Indeed, the long-term effects of the decision are almost impossible to predict. The angry statements of the African bishops and US conservatives might raise the same specter of schism that haunted the movement to formalize blessings among the German and Belgian bishops—though the fact that Fiducia supplicans emphasizes the private, informal nature of the blessing will make it difficult for anyone to break communion with anyone else. How would any bishop or priest know that another has blessed an LGBTQ couple, unless, like Father Martin, they make it public?
The privacy of the blessings might, in fact, prove to be the stroke of genius in the declaration, insofar as it encourages on the private level the kind of dialogue Francis has been urging in the synodal process. Like other moves the DDF has made in recent weeks—the statement that transgender individuals can be baptized and serve as godparents and the reminder that women cannot be denied communion because they are single mothers—it creates occasions for new kinds of conversation. Admittedly, some of those conversations will be awkward. As Jamie Manson, president of Catholics for Choice and a lesbian, pointed out, “Given the homophobic and transphobic climate created by many bishops in the United States, the average same-sex couple likely still won’t feel comfortable presenting themselves to their local bishop or priest to ask for a blessing.” But the discomfort goes both ways. One priest on what we used to call Twitter complained that the declaration would put him in the position of saying no to people asking for blessings. In effect, both sides foresee the sort of difficult, face-to-face interactions that one expects around the family dinner table this time of year.

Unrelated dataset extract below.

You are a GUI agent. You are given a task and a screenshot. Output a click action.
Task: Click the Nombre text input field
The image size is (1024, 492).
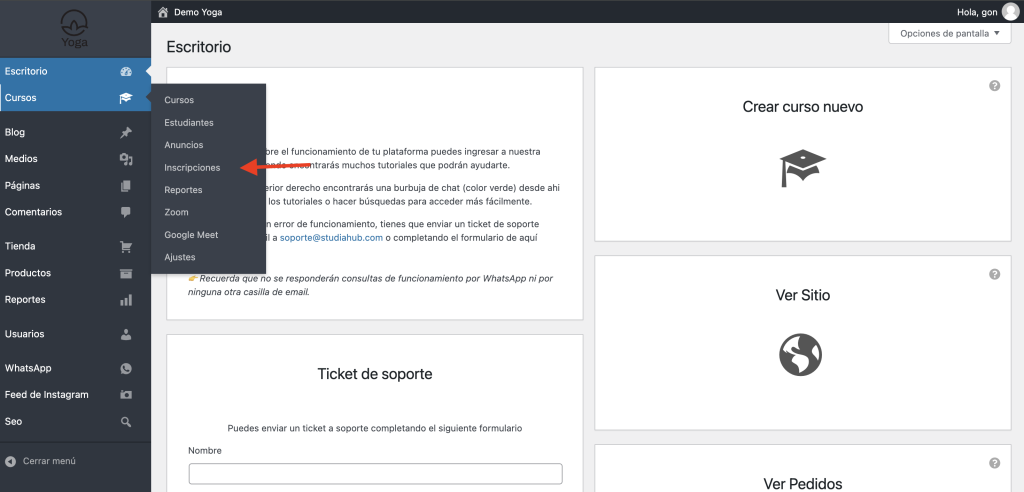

The declaration, then, could prove to be a gift that won’t stop giving, and that might be more than Francis bargained for. While I don’t doubt the sincerity of his desire to open the church to LGBTQ people, all indications are that his understanding of sex and gender is traditional and essentialist. The African bishops might not be completely wrong to call the declaration “hypocritical,” since the word derives from a Greek term that, among other things, means “actor.” There is bound to be an element of falseness in offering a blessing that same-sex couples will “live better” if living better is understood to live no longer as a couple. At least part of the resentment some LGBTQ Catholics feel is that these blessings will be just a kind of noblesse oblige, another bit of condescending theater meant to make cis-heterosexuals feel better about themselves.
But all those difficult conversations unleashed by the declaration could also help push that cis-heterosexual paradigm from the center of our understanding of sex and relationships and leave us looking instead at what it means to love. And that might be the glorious possibility hidden in this very awkward Christmas gift.